Build and validate a binary classifier
Company: Capital One
Role: Data Scientist
Category: Machine Learning
Difficulty: hard
Interview Round: HR Screen
Using the features from the previous question (label is is_active_30d with ~1% positives), implement a scikit‑learn Pipeline that: (a) imputes as specified (via your functions), (b) encodes categoricals (OneHotEncoder(handle_unknown='ignore')), scales numerics (StandardScaler), and (c) trains a classifier robust to imbalance. Use GroupKFold with 5 folds, grouping by user_id to prevent user leakage across folds. Train two models: LogisticRegression(class_weight='balanced') and HistGradientBoostingClassifier; calibrate the better one with CalibratedClassifierCV on an inner fold. Report cross‑validated ROC‑AUC and PR‑AUC. On a held‑out validation fold, choose the smallest probability threshold that achieves precision ≥ 0.50 and report the corresponding recall, F1, and expected alerts per 100,000 users. Describe exactly how you ensure the threshold selection does not leak into cross‑validation (e.g., nested CV or final hold‑out).
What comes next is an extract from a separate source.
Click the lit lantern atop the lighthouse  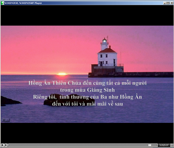coord(104,41)
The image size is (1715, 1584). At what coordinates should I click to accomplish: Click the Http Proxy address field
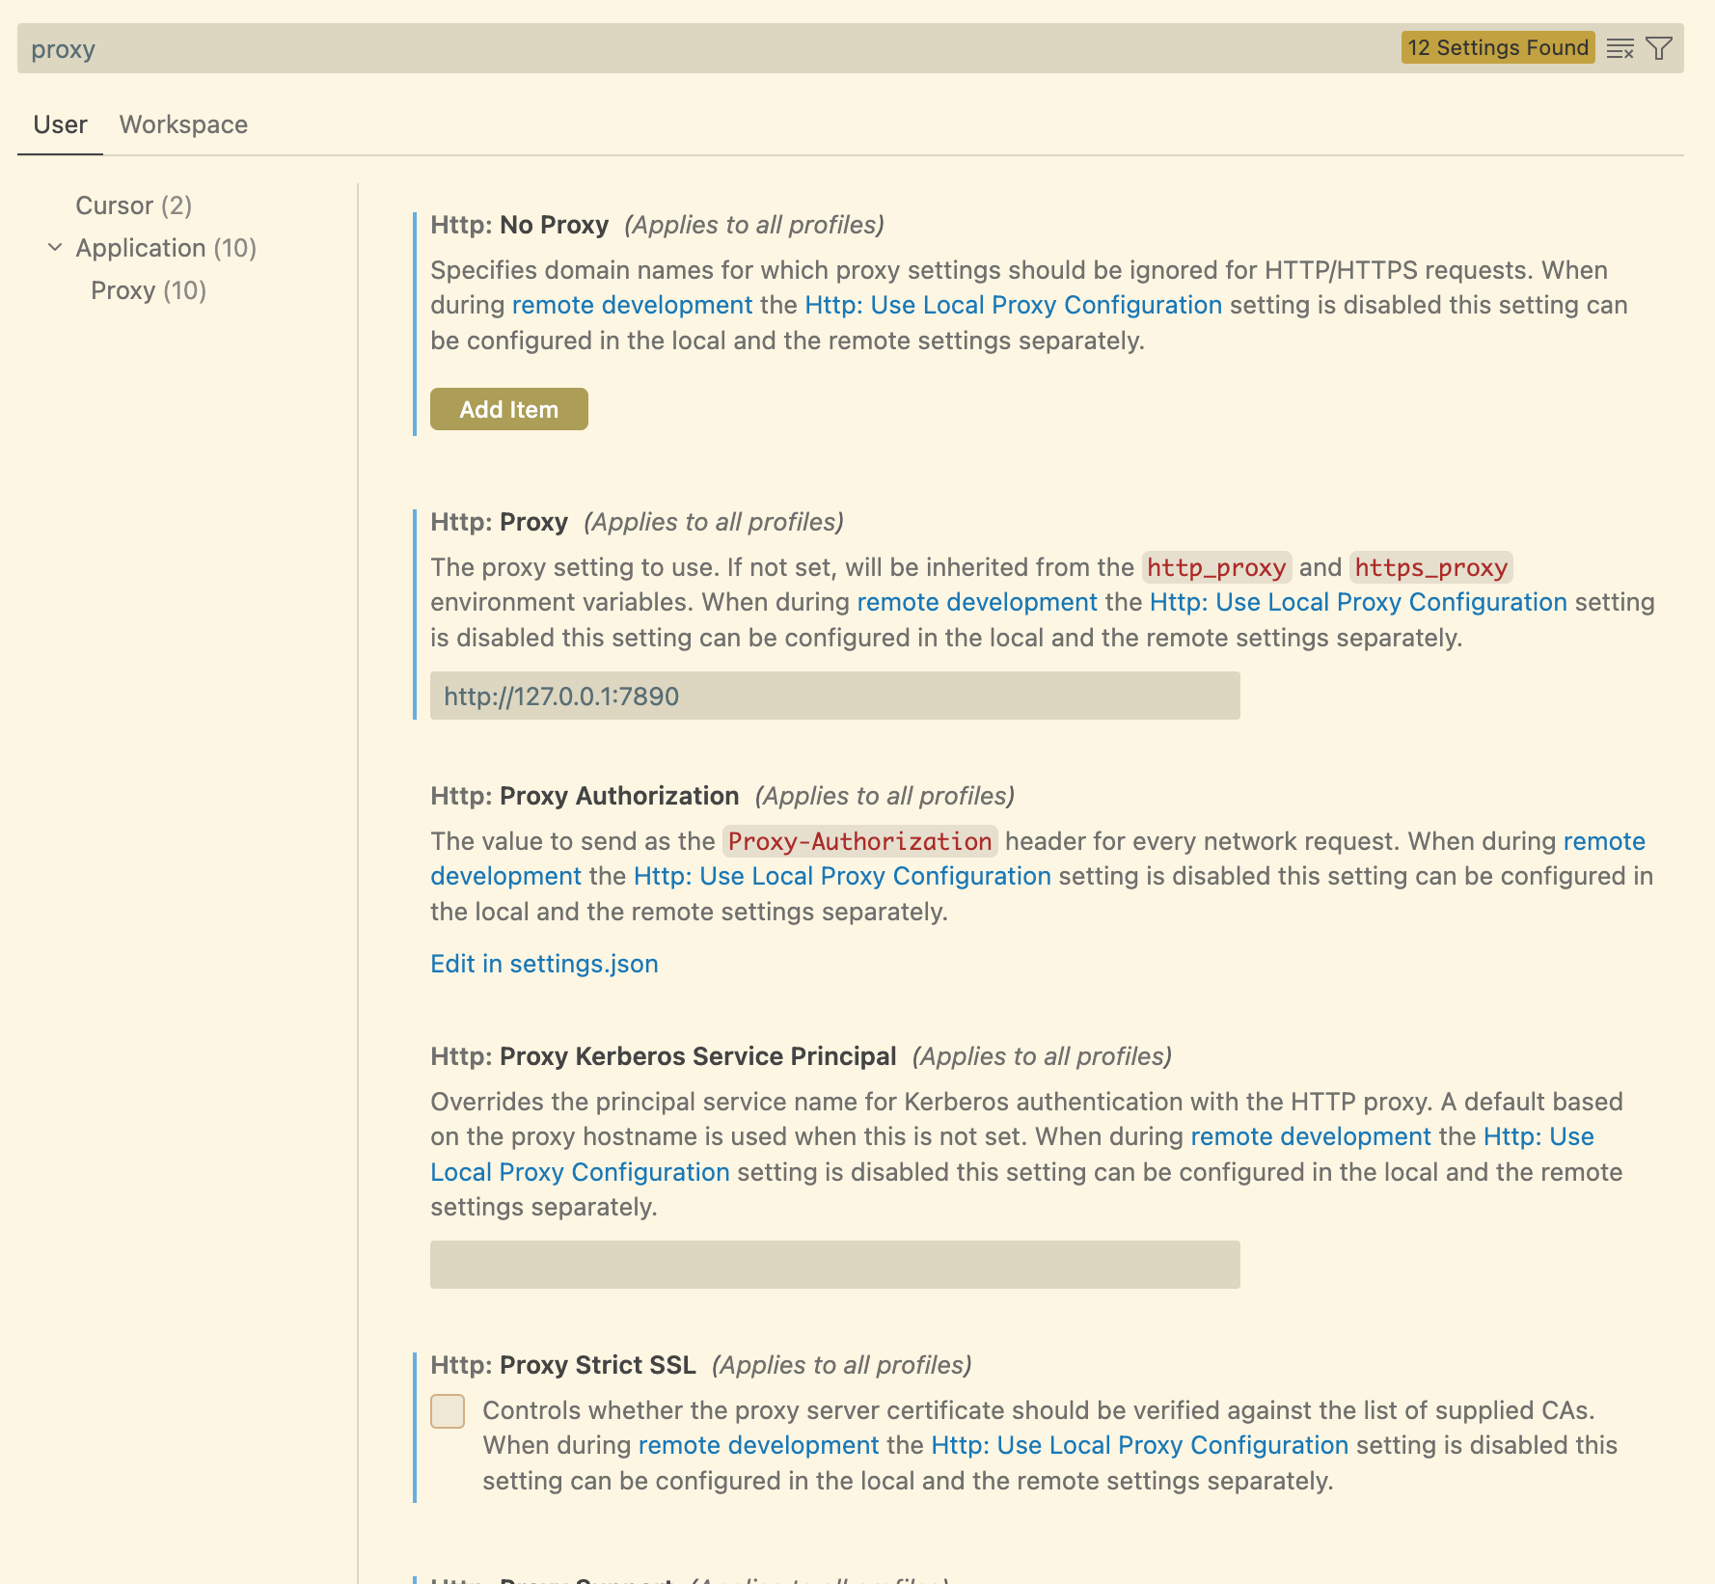coord(834,696)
Quick Answer: This question evaluates end-to-end machine learning pipeline skills, covering handling severe class imbalance, grouped cross-validation to prevent user-level leakage, preprocessing, model calibration, and probability threshold selection; it is in the Machine Learning domain for a Data Scientist role and primarily tests practical application with elements of conceptual understanding. Such problems are commonly asked to assess validation and model selection practices using metrics like PR-AUC and ROC-AUC, the use of careful grouping or nested validation to avoid leakage, and the ability to reason about calibrated probabilities and operational precision/recall trade-offs when choosing thresholds.